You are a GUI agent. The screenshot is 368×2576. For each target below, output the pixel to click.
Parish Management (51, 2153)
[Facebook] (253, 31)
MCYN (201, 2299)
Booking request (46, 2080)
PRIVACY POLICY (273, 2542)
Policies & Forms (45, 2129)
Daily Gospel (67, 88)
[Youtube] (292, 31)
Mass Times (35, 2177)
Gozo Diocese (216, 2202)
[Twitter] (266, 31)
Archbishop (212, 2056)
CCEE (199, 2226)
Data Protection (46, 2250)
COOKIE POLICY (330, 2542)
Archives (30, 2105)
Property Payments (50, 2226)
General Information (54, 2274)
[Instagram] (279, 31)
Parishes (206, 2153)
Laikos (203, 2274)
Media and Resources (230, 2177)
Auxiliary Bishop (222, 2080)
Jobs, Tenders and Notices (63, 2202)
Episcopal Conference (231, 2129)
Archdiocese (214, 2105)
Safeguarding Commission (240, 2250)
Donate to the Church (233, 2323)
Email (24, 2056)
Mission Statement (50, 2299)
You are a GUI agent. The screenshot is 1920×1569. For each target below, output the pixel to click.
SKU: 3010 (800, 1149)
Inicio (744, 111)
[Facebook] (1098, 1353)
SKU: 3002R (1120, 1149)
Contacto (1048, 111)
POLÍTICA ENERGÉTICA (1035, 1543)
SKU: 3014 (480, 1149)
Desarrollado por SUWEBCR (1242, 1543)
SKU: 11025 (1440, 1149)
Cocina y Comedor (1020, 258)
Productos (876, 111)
------------------------------------------------------------
TASK TO COMPLETE -
Send back the complete listing, identical to the original in every line.

RESULT BELOW -
You are a GUI agent. The screenshot is 368×2576. For each target below, output the pixel to click.
Parish Management (51, 2153)
[Facebook] (253, 31)
MCYN (201, 2299)
Booking request (46, 2080)
PRIVACY POLICY (273, 2542)
Policies & Forms (45, 2129)
Daily Gospel (67, 88)
[Youtube] (292, 31)
Mass Times (35, 2177)
Gozo Diocese (216, 2202)
[Twitter] (266, 31)
Archbishop (212, 2056)
CCEE (199, 2226)
Data Protection (46, 2250)
COOKIE POLICY (330, 2542)
Archives (30, 2105)
Property Payments (50, 2226)
General Information (54, 2274)
[Instagram] (279, 31)
Parishes (206, 2153)
Laikos (203, 2274)
Media and Resources (230, 2177)
Auxiliary Bishop (222, 2080)
Jobs, Tenders and Notices (63, 2202)
Episcopal Conference (231, 2129)
Archdiocese (214, 2105)
Safeguarding Commission (240, 2250)
Donate to the Church (233, 2323)
Email (24, 2056)
Mission Statement (50, 2299)
You are a GUI agent. The screenshot is 1920×1569. For each target below, output the pixel to click.
SKU: 3010 (800, 1149)
Inicio (744, 111)
[Facebook] (1098, 1353)
SKU: 3002R (1120, 1149)
Contacto (1048, 111)
POLÍTICA ENERGÉTICA (1035, 1543)
SKU: 3014 (480, 1149)
Desarrollado por SUWEBCR (1242, 1543)
SKU: 11025 (1440, 1149)
Cocina y Comedor (1020, 258)
Productos (876, 111)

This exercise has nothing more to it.